Augmenting your input in TensorFlow

One good way to improve the performance of your neural network is by using augmentations. There are several ways to augment images, so I will discuss some of them in this article. First of all it would be nice to have some images we can apply our augmentations on. For this article I will use the cifar10 dataset, as it is included with Keras, is small to download, and has three image channels.

In [10]:

import tensorflow as tf
import numpy as np

(x_train, y_train), (x_test, y_test) = tf.keras.datasets.cifar10.load_data()

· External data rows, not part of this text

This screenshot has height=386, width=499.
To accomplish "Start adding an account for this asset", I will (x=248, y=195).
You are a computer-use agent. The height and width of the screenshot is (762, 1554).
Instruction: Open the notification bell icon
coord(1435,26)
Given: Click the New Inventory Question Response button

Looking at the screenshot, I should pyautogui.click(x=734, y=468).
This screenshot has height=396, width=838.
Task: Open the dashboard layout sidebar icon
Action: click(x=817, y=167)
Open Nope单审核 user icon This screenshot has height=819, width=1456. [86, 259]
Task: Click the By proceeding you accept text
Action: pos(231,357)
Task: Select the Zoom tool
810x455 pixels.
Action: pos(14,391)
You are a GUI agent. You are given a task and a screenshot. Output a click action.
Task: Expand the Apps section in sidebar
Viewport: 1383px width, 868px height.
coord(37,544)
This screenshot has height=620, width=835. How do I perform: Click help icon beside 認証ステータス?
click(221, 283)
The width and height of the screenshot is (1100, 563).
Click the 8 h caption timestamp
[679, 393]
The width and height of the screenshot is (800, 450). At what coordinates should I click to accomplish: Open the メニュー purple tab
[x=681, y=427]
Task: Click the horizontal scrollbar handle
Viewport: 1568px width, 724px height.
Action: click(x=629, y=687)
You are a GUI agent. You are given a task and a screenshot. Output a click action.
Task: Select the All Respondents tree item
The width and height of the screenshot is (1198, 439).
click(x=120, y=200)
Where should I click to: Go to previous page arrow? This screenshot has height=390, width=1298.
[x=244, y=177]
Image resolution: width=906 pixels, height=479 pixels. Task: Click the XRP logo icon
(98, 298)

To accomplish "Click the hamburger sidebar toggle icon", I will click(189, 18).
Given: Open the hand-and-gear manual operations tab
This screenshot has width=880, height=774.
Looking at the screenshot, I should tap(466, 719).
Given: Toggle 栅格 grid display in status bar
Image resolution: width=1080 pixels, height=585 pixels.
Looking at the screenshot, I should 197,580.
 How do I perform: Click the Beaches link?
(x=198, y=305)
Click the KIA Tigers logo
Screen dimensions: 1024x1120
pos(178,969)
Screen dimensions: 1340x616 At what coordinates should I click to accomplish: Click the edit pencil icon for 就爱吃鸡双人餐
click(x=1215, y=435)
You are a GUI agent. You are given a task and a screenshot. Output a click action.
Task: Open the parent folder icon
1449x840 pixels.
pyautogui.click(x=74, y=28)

# For memory purposes I will subsample the train dataset. 
SAMPLE_TRAINING = 100
x_subset, y_subset = x_train[:SAMPLE_TRAINING] / 255.0, y_train[:SAMPLE_TRAINING] 
dataset = tf.data.Dataset.from_tensor_slices(x_subset)

In [11]:

print(dataset)
<TensorSliceDataset shapes: (32, 32, 3), types: tf.float64>

In [12]:

import matplotlib.pyplot as plt
for index, inputs in enumerate(dataset.as_numpy_iterator()):
    if index >= 3: 
        break
    plt.imshow(inputs)
    plt.show()
    

png

png

png

## How to augment There are multiple ways which are normally beneficial to your training algorithm. Think about rotating and flipping the images, or changing the colours. Luckily TensorFlow already has many of these algorithms included:

In [13]:

 image_tensor = tf.convert_to_tensor(x_subset[0,...], dtype=np.float32)
 plt.imshow(image_tensor)
 
 <matplotlib.image.AxesImage at 0x7fe5ba968a20>

png

In [14]:

plt.imshow(tf.image.rot90(image_tensor, 3).numpy())
<matplotlib.image.AxesImage at 0x7fe5ba8cab00>

png

Augmenting the color spaces

In [18]:

In [22]:

hue = tf.image.random_hue(image_tensor, 0.2)
saturation = tf.image.random_saturation(image_tensor, 0.5, 1.5)
brightness = tf.image.random_brightness(image_tensor, 0.2)
contrast = tf.image.random_contrast(image_tensor, 0.2, 0.5)

for image in [hue, saturation, brightness, contrast]:
    plt.imshow(image)
    plt.show()

png

png

Clipping input data to the valid range for imshow with RGB data ([0..1] for floats or [0..255] for integers).

png

png

Hopefully you can still recognize the image, although the colours are jumbled a bit. One thing you can already see is that it’s possible that your image pixel values are outside of the normal range. To fix this you can call the function tf.clip_by_value(tensor, 0, 1).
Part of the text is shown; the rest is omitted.